**Passage:**
----------------

= Listed buildings in Barrowford =

Barrowford is a civil parish in Pendle, Lancashire, England. It contains 34 listed buildings that are recorded in the National Heritage List for England. Of these, two are at Grade II*, the middle grade, and the others are at Grade II, the lowest grade. The parish contains the village of Barrowford and some surrounding countryside. Originally an agricultural community, weaving came to the parish in the late 18th century. This was initially carried out in weavers' cottages, and later in mills. The Leeds and Liverpool Canal arrived in the parish towards the end of the 18th century.

The listed buildings reflect the history of the parish. They include farmhouses and farm buildings, some of which have been absorbed by the growing village, larger houses, and weavers' cottages. Associated with the canal are locks, bridges, and an aqueduct. The other listed buildings include a packhorse bridge, a road bridge, public houses, a toll house, a former mill and a chimney, a milestone, and a bandstand.

----------------

**Information provided:**
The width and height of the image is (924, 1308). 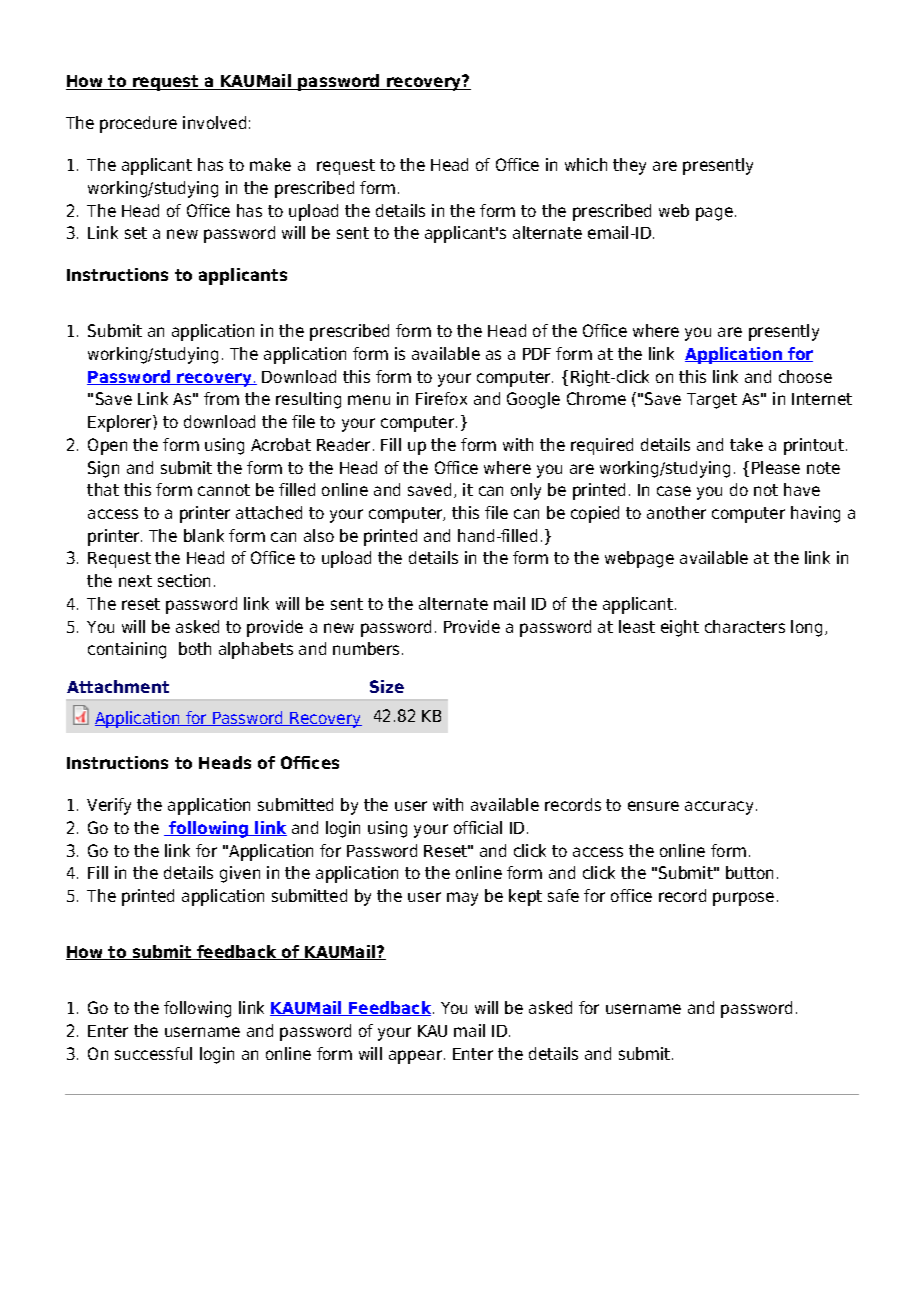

----------------

**Required work:**
A: From the Barrowford text, return the part that begins at the words "Barrowford is a" and stops after "the 18th century.", copied word for word.
B: According to the Barrowford text, how many of the parish's listed buildings are at Grade II*?
C: Please rewrite the paragraph of the Barrowford text that starts "The listed buildings reflect" as a list, keeping its main facts.

**Worked solutions:**
A:
Barrowford is a civil parish in Pendle, Lancashire, England. It contains 34 listed buildings that are recorded in the National Heritage List for England. Of these, two are at Grade II*, the middle grade, and the others are at Grade II, the lowest grade. The parish contains the village of Barrowford and some surrounding countryside. Originally an agricultural community, weaving came to the parish in the late 18th century. This was initially carried out in weavers' cottages, and later in mills. The Leeds and Liverpool Canal arrived in the parish towards the end of the 18th century.

B: Two

C:
The listed buildings reflect the parish's history and include:
- Farmhouses and farm buildings, some absorbed by the growing village
- Larger houses
- Weavers' cottages
- Canal locks, bridges, and an aqueduct
- A packhorse bridge and a road bridge
- Public houses
- A toll house
- A former mill and a chimney
- A milestone
- A bandstand